Задание 1 ::
Согласуются ли с отрывком о Гумилёве утверждения (а), (б) и (в)? Для каждого ответьте «да» или «нет» и дословно приведите решающие слова отрывка.
(а) Имение Подобино находилось в шести верстах от Слепнева.
(б) Гумилёв хорошо умел ездить верхом.
(в) Гумилёв ни разу не падал вместе с лошадью.

Фрагмент документа ::
========
К 1910—1912 гг. относятся воспоминания о Гумилёве г-жи В. Неведомской. Она и ее молодой муж были владельцами имения Подобино, старого дворянского гнезда в шести верстах от гораздо более скромного Слепнева, где Гумилёв и его жена проводили лето после возвращения из свадебного путешествия. В это лето Неведомские познакомились с ними и встречались чуть не ежедневно. Неведомская вспоминает о том, как изобретателен был Гумилёв в выдумывании разных игр. Пользуясь довольно большой конюшней Неведомских, он придумал игру в «цирк».

Николай Степанович ездить верхом, собственно говоря, не умел, но у него было полное отсутствие страха. Он садился на любую лошадь, становился на седло и проделывал самые головоломные упражнения. Высота барьера его никогда не останавливала, и он не раз падал вместе с лошадью.
========
Предоставленные записи ::
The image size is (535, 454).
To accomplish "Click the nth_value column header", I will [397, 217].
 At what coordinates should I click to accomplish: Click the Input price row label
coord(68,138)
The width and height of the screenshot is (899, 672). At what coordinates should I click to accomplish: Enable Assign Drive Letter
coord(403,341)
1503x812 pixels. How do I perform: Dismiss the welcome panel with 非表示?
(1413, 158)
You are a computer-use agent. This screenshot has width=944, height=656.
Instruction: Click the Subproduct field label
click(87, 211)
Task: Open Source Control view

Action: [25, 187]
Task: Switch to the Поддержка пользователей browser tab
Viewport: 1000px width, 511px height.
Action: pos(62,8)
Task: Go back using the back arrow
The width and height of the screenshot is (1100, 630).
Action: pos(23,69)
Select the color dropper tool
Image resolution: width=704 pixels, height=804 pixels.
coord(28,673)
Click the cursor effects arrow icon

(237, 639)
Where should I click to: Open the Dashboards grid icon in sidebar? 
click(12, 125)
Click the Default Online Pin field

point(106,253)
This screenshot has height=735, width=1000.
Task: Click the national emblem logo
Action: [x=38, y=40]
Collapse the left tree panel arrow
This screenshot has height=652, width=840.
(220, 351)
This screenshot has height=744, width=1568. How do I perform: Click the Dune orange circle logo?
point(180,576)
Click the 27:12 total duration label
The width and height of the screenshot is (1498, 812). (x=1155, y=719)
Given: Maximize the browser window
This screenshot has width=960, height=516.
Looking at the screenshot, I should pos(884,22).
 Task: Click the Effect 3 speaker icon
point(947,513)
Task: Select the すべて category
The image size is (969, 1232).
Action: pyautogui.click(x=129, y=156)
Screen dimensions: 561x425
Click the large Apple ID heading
========
Задание 2 ::
Как будет выглядеть отрезок записей от строки с «Given: Maximize the browser window» по строку с «point(947,513)» включительно, если заменить «browser window» на «application window», а всё прочее оставить без изменений? Приведите только эти строки.

Ответ на задание 1 ::
(а) Да: «в шести верстах от гораздо более скромного Слепнева».
(б) Нет: «Николай Степанович ездить верхом, собственно говоря, не умел».
(в) Нет: «он не раз падал вместе с лошадью».

Ответ на задание 2 ::
Given: Maximize the application window
This screenshot has width=960, height=516.
Looking at the screenshot, I should pos(884,22).
 Task: Click the Effect 3 speaker icon
point(947,513)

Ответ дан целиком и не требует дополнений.